Around 30 people who live on or near Hawthorn Road have long-lobbied against plans to build 16 new homes in the area.

And the campaigners, led by husband and wife Lynne and Bob Okines, unearthed evidence three years ago which they say proved planning permission given to the Park Lane Group had been based on an inaccurate Certificate of Lawful Use.

The residents believe that a dispute over details of the original application made back in 1978 essentially invalidate subsequent planning permission and should have been taken into account when looking at the most recent application, by Park Lane Group in 2008.

And earlier this week the local government ombudsman looking at the case agreed, ordering Hastings Borough Council (HBC) to stump up £2,250 compensation.

And he also ruled that there was evidence of ‘maladministration’ committed by HBC and the planning department regarding the three-year row.

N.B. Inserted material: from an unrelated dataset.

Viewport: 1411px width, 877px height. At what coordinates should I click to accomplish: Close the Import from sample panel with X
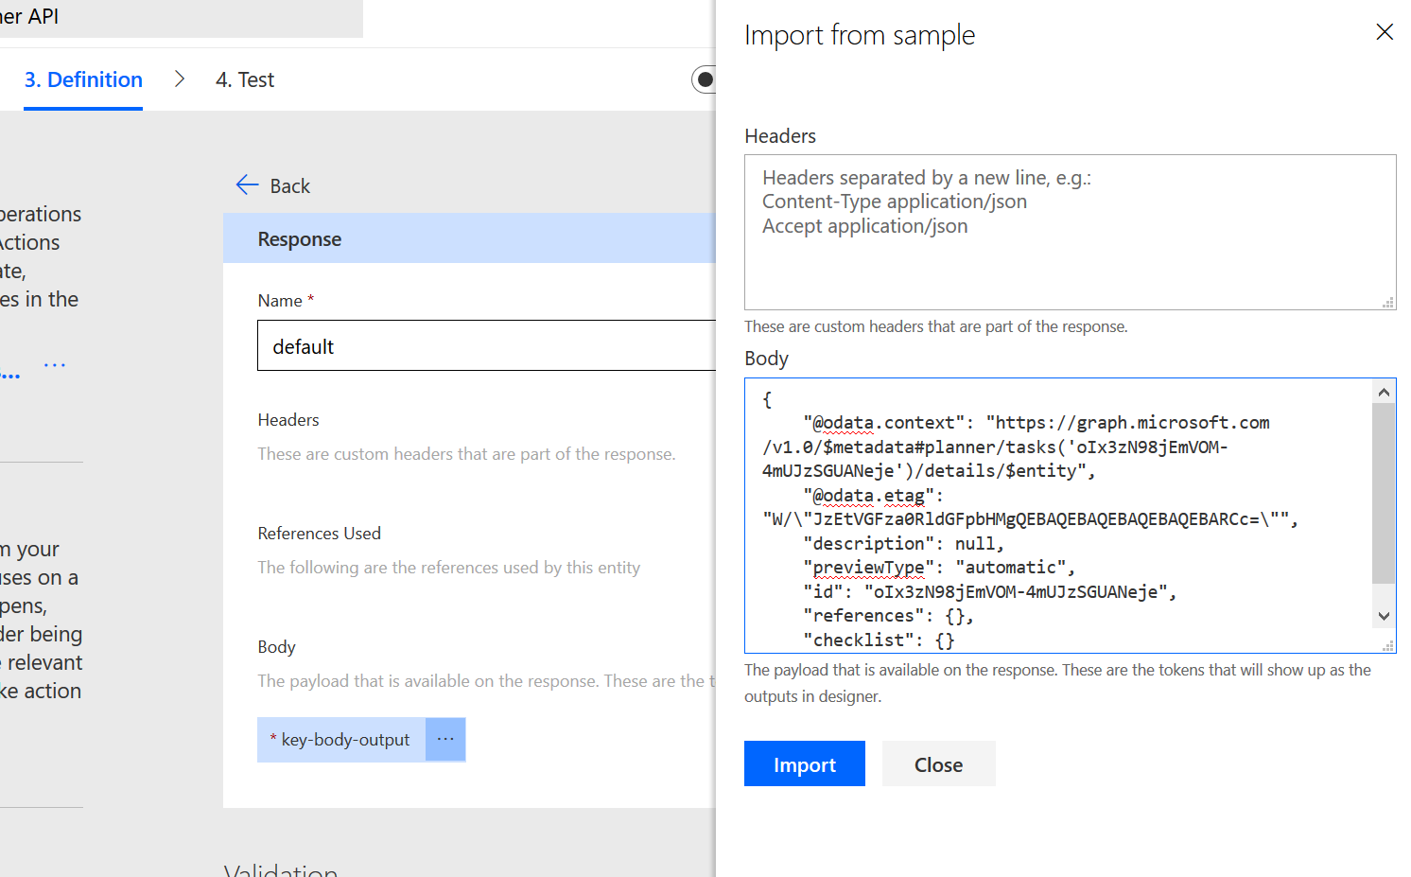pyautogui.click(x=1385, y=32)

However, despite receiving the backing of the ombudsman, the struggle is far from over for the worried residents. The council has not been ordered to reverse the existing Certificate of Lawful Use so, despite the campaigners being proved right, the development will still go ahead.

And, according to Mrs Okines, the concerns over the stability of the land have not gone away. She said: “It is nice to have our argument validated by the ombudsman but if the council had listened to us and paid attention to our evidence we would not be where we are now.

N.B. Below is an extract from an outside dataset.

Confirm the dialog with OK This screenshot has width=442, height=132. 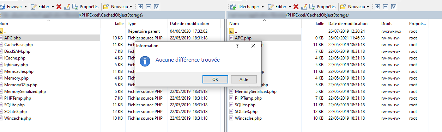click(x=215, y=80)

“To them we were just residents who did not know what we were talking about.

“It was never about stopping development, only making sure it was done properly.”

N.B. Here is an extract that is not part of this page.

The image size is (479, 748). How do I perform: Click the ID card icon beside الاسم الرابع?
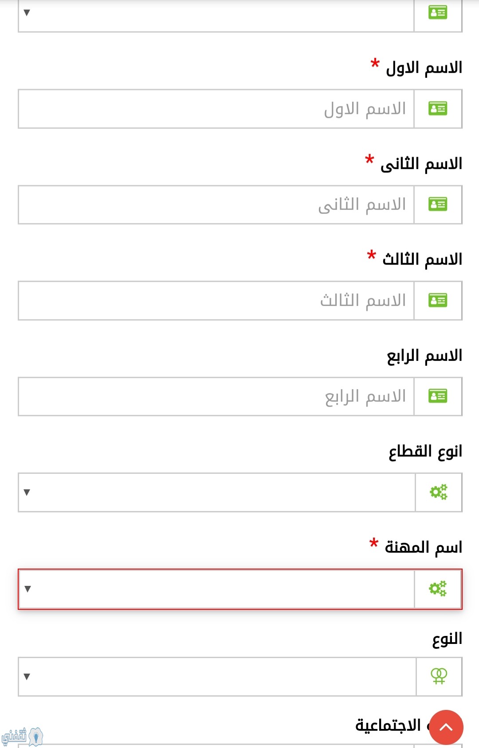coord(438,396)
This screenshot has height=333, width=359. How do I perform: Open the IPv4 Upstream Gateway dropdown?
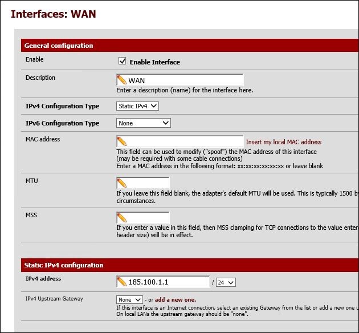(130, 300)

Mrs Okines reiterated concerns over the capacity of the local drainage network and the stability of the land, arguing the local authority had a duty to make sure the site was suitable. She said: “We should not have had to fight and struggle for three years just to make sure something is built safely.”

Kevin Boorman, spokesman for HBC, said: “The council made its decision in good faith based on the information it had available at the time. It subsequently came to light that this information was flawed.

“The council accepts the decision of the ombudsman and the recommended compensation has already been paid.

“It should be noted that the ombudsman did not recommend paying the full costs requested by Mrs Okines because he was satisfied that the council had dealt with other planning issues correctly, albeit not to Mrs Okines’s satisfaction.”

Mrs Okines vowed to keep pressing the council until the residents’ concerns had been fully addressed and urged other people facing similar disputes elsewhere in the town to do likewise.

“We would not give up because we knew 100 per cent that we were right,” she said. Mistakes are made and people should not just accept things as being a done deal if they are not happy.”